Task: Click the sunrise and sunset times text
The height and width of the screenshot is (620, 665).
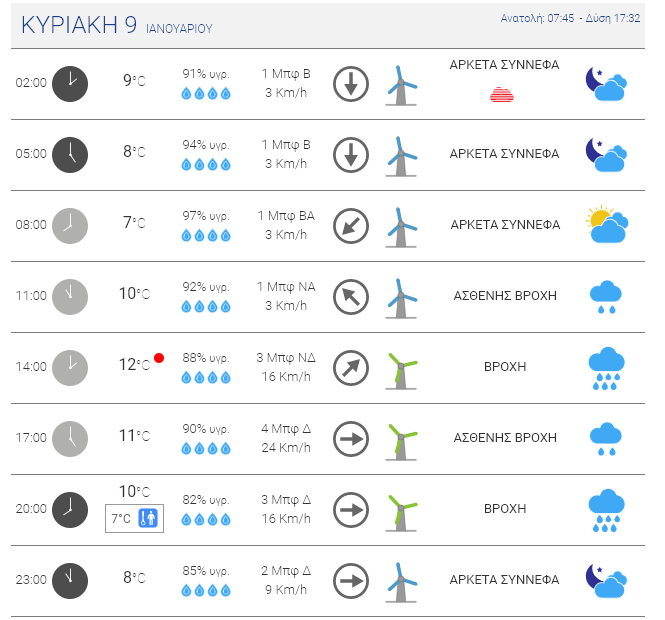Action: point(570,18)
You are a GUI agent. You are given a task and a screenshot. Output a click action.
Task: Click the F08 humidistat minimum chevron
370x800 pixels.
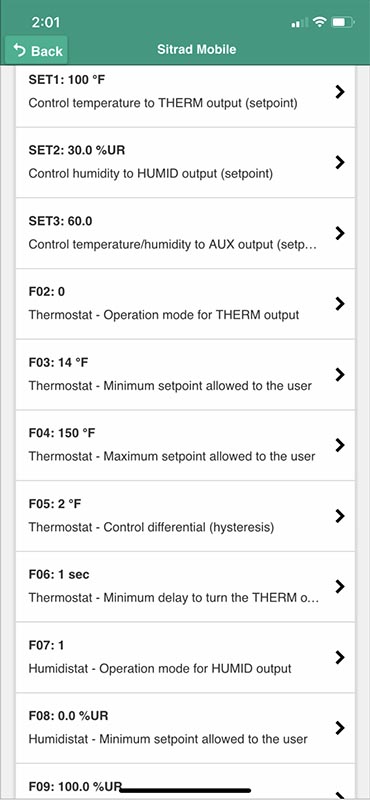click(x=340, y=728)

▶ _Directions_
The entries above need to be transcribed word for word, and the pictures stay out.

▶ _Task solution_
Task: Click the sunrise and sunset times text
The height and width of the screenshot is (620, 665).
Action: point(570,18)
You are a GUI agent. You are given a task and a screenshot. Output a click action.
Task: Click the F08 humidistat minimum chevron
370x800 pixels.
click(x=340, y=728)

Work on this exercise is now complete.